**PROBLEM TO WORK ON**
The lines to retype are the one with "Image resolution: width=989" and all that follow it to the end of the entries below; copy them exactly and nothing else.

# # # #

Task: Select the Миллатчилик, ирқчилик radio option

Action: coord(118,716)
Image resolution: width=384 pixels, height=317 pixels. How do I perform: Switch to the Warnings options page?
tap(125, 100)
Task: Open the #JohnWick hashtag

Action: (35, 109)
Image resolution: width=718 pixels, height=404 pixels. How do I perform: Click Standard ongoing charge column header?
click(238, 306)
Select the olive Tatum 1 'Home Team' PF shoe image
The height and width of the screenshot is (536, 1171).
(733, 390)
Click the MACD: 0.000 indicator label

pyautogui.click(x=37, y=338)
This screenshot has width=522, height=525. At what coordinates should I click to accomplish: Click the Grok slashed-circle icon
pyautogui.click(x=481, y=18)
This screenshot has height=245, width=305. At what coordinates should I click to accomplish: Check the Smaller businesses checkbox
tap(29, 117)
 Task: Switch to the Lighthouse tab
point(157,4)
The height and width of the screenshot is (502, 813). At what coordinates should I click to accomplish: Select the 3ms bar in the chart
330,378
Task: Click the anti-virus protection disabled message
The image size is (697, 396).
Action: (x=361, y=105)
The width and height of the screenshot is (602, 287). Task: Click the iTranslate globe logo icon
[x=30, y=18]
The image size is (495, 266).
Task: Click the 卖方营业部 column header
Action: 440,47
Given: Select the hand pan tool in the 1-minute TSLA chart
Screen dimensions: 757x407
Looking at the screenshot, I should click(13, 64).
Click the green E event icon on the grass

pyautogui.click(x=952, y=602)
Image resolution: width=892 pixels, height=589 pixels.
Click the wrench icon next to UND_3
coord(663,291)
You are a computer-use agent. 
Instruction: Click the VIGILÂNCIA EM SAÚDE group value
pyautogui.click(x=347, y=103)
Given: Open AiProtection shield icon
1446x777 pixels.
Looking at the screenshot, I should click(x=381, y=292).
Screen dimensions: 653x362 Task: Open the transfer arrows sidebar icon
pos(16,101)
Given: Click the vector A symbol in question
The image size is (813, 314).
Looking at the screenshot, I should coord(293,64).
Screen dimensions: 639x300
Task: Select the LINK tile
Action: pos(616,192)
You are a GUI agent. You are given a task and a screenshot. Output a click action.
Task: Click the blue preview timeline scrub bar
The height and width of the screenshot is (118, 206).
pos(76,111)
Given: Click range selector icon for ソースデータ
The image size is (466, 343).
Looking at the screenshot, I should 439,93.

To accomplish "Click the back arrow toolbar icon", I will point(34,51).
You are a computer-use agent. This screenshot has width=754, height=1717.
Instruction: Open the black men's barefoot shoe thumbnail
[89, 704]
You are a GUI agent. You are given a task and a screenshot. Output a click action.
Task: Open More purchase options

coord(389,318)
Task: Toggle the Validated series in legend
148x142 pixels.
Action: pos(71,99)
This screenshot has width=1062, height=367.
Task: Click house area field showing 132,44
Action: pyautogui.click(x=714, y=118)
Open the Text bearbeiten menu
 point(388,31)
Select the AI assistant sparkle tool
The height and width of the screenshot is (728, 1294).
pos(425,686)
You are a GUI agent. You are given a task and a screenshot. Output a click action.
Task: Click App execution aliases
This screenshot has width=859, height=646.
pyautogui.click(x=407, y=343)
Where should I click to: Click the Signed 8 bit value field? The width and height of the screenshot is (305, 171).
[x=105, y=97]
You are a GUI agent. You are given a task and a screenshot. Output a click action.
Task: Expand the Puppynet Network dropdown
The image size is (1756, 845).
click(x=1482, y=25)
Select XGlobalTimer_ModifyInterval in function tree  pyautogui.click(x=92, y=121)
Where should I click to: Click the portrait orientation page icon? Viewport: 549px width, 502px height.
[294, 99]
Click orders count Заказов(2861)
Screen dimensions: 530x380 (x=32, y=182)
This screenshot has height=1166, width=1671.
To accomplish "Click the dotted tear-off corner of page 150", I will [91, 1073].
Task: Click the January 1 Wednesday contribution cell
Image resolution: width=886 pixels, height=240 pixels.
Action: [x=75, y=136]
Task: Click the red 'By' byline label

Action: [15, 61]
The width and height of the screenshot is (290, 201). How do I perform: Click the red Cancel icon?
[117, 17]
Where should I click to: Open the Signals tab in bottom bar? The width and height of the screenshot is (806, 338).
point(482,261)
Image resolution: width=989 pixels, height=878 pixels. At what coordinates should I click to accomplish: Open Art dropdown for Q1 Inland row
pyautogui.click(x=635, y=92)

# # # #

**REPLY**
Image resolution: width=989 pixels, height=878 pixels. At what coordinates should I click to accomplish: Open Art dropdown for Q1 Inland row
pyautogui.click(x=635, y=92)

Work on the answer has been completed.